Lá, Ksenia Kogai, de 12 anos, frequentou a escola e começou a aprender o idioma local. Entretanto, assim como sua mãe, ela não queria ficar na Coreia do Sul. “Eu queria voltar porque percebi que esta é a nossa casa e não quero ir embora”, explica a estudante.
A casa dos Kogai foi destruída por bombas em 2022, e por enquanto a família está vivendo num barracão no jardim. Tradicionalmente, uma árvore de Natal permanece na casa até a primavera, pois eles comemoram o Ano Novo coreano no fim de janeiro, exatamente como foi ensinado por seus ancestrais.
A mãe de Ksenia, Alyona, nasceu na região de Mykolaiv, filha de um coreano e de uma ucraniana, casados em 1975. Na época, conta, os coreanos ainda eram algo fora do comum para os habitantes da comunidade, e gente de diferentes vilarejos foi ao casamento para ver o noivo coreano.
“Na escola que eu frequentava, aqui no povoado, sempre disse a todos os meus colegas que nunca me casaria com um coreano. Mas o destino tinha outros planos”, lembra Alyona Kogai com um sorriso. Os casamentos com coreanos agora são comuns em Shevchenkove, dizem ela e o marido, Leonid.
A família Kogai jamais poderia imaginar que um de seus membros optaria pelo serviço militar em vez da agricultura. Em 2022, o irmão de Alyona, Serhiy, entrou para a defesa territorial da região de Mykolaiv pela primeira vez. Atualmente ele está lutando nas Forças Armadas ucranianas na linha de frente da região de Kursk, na Rússia.
Do outro lado da frente, no Exército russo, coreanos também estão servindo, mas da Coreia do Norte. A família do soldado está indignada com esse fato. “Eles também vêm da Ásia, mas são muito diferentes dos sul-coreanos, como se fossem zumbis”, diz Alyona Kogai.
Sentindo-se ucranianos
Alguns coreanos de Shevchenkove se juntaram aos combatentes ucranianos durante a ocupação russa e apoiaram ativamente as Forças Armadas nacionais nos primeiros meses da invasão russa, enfatiza o prefeito da aldeia, Oleh Pylypenko.
Oleksandr Hwan também ajudou o Exército ucraniano quando estava na defensiva, no primeiro semestre de 2022. Sua casa foi rapidamente convertida num hospital por médicos militares ucranianos. Os soldados também construíram uma espécie de bunker em seu quintal. Hoje, ele mostra com tristeza sua fazenda, lamentando que nada tenha sido poupado.

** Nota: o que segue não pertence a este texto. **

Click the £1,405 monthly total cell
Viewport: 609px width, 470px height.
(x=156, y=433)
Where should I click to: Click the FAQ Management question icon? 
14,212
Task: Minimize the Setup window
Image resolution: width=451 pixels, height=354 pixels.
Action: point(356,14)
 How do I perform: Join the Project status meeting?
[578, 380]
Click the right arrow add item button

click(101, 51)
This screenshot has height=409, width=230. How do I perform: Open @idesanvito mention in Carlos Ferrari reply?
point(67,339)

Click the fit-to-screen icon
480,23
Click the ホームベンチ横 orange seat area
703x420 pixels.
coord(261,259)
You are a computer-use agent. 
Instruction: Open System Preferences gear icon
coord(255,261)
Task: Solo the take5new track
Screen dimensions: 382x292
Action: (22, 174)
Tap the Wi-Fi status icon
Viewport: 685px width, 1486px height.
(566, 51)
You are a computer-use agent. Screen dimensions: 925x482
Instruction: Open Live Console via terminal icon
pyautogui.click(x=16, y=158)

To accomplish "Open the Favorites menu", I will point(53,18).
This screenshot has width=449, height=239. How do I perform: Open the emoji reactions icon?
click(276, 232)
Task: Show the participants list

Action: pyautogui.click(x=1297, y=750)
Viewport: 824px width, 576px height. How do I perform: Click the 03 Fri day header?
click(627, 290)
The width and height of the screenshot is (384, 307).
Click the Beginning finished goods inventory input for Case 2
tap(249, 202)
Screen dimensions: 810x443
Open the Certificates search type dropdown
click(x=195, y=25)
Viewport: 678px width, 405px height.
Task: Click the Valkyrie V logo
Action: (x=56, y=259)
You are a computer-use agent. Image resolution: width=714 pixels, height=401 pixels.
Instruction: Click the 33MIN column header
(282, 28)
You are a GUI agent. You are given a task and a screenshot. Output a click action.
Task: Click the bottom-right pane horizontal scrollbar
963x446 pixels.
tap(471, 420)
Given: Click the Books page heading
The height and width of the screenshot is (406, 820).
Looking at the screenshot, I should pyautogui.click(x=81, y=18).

Apesar de todas as experiências de guerra, Hwan não quer ir embora de Shevchenkove. “Eu poderia fugir para algum lugar, mas quero manter a minha propriedade aqui. Vim para cá depois de meu serviço militar soviético, construí uma vida para mim e formei uma família.”
A maioria dos coreanos locais se descreve como ucranianos de ascendência coreana, assim como o chefe administrativo da região de Mykolaiv, Vitaliy Kim. A geração mais jovem fala ucraniano fluentemente, como confirmam os professores da escola local frequentada por crianças com sobrenomes como Zoi, Li, Kim ou Hagai.
A professora Lilia Kusevich diz que os coreanos étnicos têm até mesmo notas muito boas em ucraniano. “Por exemplo, Elisaweta Zoi obteve o número máximo de pontos no exame. São crianças muito esforçadas.”
Um quinto dos alunos de Shevchenkove é de etnia coreana. Como o prédio da escola foi danificado pelos ataques russos, atualmente só é possível o ensino à distância, via internet. Alguns alunos têm aulas até de outras cidades e do exterior.
Embora muitos jovens tenham deixado o vilarejo, os coreanos que vivem em Shevchenkove esperam poder reconstruir suas casas junto com os ucranianos e revitalizar a comunidade.